_Extrait du document_.
○ ○ ○ ○ ○ ○ ○
Une deuxième question se pose : quand des mères ou d'autres enfants de la mère biologique se savent porteurs d'une maladie génétique et ont connaissance d'un enfant né dans le secret, comment informer cette personne qu'elle est susceptible de développer une maladie génétique ? Nous nous sommes effectivement préoccupés de cette question lors de groupes de travail, avec l'ensemble des membres du conseil.

En parallèle de ce qui a été mis en place, ou de ce qui peut être mis en place pour les enfants nés avec un don par tiers donneur, nous nous sommes préoccupés de voir les procédures à mettre en place. Cela, à la fois pour assurer cette sécurité sanitaire en ce qui concerne l'information, mais également pour savoir si c'était compatible avec la volonté du législateur en 2002 de garantir des naissances dans le secret. Au terme de nos travaux, nous avons donc été saisis dans le cadre des travaux préparatoires et nous avons rendu un avis le 26 juin sur cette question.

Nous estimons effectivement qu'il est important qu'à la fois la mère de naissance ou la parentèle puisse informer l'enfant né dans le secret qu'il est susceptible de développer une maladie génétique. Mais en parallèle, l'enfant né dans le secret a la possibilité d'informer la parentèle de cette situation.
○ ○ ○ ○ ○ ○ ○
_Enregistrements conservés_.
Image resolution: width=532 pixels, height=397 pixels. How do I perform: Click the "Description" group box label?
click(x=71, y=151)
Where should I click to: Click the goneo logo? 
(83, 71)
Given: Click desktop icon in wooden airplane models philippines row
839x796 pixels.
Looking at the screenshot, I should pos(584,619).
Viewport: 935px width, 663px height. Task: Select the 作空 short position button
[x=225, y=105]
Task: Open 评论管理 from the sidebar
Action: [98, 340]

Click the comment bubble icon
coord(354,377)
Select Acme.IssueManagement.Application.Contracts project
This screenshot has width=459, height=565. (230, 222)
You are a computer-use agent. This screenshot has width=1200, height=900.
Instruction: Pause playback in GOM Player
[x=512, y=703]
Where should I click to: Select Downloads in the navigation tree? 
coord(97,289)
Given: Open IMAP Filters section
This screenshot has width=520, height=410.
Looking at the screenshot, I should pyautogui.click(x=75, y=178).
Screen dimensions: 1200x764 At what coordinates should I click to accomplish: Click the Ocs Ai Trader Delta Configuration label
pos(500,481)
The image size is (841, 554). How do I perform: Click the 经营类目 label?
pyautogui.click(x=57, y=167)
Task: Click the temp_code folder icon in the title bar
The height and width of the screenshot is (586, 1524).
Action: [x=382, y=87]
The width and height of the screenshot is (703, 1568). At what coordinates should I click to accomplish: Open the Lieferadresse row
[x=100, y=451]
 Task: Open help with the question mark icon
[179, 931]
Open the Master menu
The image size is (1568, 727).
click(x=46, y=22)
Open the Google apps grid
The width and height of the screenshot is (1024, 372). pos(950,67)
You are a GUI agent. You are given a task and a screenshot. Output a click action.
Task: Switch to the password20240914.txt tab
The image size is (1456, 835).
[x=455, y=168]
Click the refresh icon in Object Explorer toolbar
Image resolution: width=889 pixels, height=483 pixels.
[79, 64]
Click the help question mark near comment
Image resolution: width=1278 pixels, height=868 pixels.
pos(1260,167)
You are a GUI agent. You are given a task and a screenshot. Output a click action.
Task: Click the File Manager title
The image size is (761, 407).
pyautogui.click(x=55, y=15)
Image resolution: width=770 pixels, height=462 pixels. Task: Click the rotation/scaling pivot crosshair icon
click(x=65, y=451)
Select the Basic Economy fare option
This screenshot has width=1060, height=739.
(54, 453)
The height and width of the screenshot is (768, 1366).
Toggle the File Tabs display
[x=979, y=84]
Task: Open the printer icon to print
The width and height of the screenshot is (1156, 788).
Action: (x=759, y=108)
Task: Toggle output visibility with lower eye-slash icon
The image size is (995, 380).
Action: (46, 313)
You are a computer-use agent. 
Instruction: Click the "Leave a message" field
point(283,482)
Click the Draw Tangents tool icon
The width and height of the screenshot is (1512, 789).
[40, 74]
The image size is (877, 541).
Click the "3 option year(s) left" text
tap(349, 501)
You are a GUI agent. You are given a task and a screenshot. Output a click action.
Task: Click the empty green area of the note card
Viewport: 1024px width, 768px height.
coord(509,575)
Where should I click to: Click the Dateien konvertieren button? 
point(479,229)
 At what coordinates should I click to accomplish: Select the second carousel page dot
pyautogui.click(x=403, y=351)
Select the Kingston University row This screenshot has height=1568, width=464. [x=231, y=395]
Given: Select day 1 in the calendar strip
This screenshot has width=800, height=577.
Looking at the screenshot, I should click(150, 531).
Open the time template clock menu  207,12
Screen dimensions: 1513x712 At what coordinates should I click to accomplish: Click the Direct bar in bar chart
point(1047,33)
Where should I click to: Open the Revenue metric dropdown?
○ ○ ○ ○ ○ ○ ○
_Consigne_. Pouvez-vous poursuivre l'extrait sur l'information des enfants nés dans le secret face à une maladie génétique, à partir de sa dernière phrase ?

_Réponse ci-dessous_.
Nous estimons que le CNAOP n'a pas un rôle médical, mais, compte tenu de son expérience, il peut être un intermédiaire entre les médecins généticiens qui ont découvert la maladie génétique, soit chez l'enfant soit dans la famille biologique, pour prendre contact avec le médecin, soit de l'enfant, soit de la famille biologique, de façon à organiser entre eux des informations, sans pour autant lever le secret. Il y a toujours la possibilité de respecter la volonté des parties. L'objectif n'est pas d'imposer, mais de créer les conditions pour que les échanges d'informations soient les plus complets possible et permettent de préserver la santé de l'un et de l'autre, dans un souci de santé publique.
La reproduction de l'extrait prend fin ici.